Когда Герман со своими братьями и сестрами сел в поезд, в Базель пришла весна. В Кальве у него не получилось ни вырастить зимой яблоки, ни вызвать лесного духа, но в своих дерзостях он продолжал упорствовать. Однажды вечером, уставшая Мария записывает в дневнике: «Герман наконец-то спит. После того, как я задала ему розог — так, что он подпрыгнул на кровати. Вот он здесь, измученный герой». в письме, адресованном мужу, стажировавшемуся тогда во Франкфурте, она просит: «Помолись вместе со мной за маленького Германа и за то, чтобы его правильно воспитать. Моих физических возможностей недостаточно: у него веселый нрав, геркулесова сила, удивительно острый ум и потрясающая воля для его четырех лет. Мне так тяжело постоянно бороться с ним — он очень импульсивен и самостоятелен». И так заканчивает свое письмо: «Я дрожу от предположений, что может статься с этим безумным ребенком, если мы ошибемся в воспитании».

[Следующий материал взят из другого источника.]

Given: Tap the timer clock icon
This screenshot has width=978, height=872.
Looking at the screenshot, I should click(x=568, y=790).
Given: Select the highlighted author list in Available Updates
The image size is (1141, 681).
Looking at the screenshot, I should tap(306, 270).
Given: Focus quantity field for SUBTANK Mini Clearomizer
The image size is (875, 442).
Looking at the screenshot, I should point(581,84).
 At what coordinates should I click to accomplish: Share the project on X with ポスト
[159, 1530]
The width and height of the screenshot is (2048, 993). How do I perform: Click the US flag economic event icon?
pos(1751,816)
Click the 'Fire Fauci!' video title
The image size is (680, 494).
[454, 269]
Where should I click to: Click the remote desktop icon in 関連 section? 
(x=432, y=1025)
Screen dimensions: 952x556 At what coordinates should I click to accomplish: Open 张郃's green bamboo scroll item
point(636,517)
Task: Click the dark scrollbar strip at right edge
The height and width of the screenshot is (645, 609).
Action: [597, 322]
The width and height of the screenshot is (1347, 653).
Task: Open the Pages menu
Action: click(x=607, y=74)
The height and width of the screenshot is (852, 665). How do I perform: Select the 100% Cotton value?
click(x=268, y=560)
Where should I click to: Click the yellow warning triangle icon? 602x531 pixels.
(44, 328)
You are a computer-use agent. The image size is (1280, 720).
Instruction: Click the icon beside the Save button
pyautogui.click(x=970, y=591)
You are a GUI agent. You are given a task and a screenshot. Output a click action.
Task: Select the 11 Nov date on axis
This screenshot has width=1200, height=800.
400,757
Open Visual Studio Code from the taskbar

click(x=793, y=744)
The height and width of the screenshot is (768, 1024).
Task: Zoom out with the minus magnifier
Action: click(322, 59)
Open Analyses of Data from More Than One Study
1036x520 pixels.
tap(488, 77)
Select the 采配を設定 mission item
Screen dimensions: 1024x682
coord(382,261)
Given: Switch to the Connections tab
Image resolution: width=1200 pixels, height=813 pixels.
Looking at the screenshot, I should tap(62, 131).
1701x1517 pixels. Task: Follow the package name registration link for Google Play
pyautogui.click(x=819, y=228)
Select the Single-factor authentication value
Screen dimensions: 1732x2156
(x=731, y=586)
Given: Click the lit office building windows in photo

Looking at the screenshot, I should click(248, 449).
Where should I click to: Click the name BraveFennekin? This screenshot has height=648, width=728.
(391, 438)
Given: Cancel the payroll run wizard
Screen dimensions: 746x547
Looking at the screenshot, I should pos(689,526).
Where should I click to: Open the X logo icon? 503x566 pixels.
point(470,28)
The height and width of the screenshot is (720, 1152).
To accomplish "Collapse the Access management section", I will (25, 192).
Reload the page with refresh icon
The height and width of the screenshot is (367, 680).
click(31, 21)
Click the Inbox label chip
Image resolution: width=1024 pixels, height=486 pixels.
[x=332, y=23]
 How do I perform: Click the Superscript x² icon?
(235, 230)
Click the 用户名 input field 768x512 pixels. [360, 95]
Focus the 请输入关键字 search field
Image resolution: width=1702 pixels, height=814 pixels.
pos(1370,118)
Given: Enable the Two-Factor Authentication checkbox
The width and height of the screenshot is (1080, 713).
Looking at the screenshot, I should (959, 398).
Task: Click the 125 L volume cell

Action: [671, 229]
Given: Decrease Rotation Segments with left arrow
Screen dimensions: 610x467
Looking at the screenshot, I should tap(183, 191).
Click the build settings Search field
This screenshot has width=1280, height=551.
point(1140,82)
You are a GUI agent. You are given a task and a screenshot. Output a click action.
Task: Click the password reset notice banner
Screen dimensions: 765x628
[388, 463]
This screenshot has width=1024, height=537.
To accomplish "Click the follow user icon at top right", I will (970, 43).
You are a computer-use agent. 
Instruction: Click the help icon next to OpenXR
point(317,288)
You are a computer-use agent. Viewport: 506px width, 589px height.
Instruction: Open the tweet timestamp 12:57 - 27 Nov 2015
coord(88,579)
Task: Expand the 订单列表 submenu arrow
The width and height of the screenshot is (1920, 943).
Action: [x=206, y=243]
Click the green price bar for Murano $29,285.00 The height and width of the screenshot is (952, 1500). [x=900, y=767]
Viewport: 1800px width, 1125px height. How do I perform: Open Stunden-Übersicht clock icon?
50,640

Ночью проказнику снились кошмары. Днем он развлекался. Он забавлялся со своими новыми друзьями, его радовало новое жилище, окрестности, где он мог играть в индейцев и охотиться за бабочками. Он знает, что есть два мира, подобно тому, как с одной стороны приходит ночь, а с другой — день, распространяя сияние столь похожее, что происходит путаница. «Глубочайшее, сокровеннейшее устремление моих инстинктов побуждало меня не довольствоваться тем, что называют „действительностью“ и что временами казалось мне глупой выдумкой взрослых; я рано привык то с испугом, то с насмешкой отклонять эту действительность, и во мне горело желание околдовать ее, преобразить, вывести за ее собственные пределы».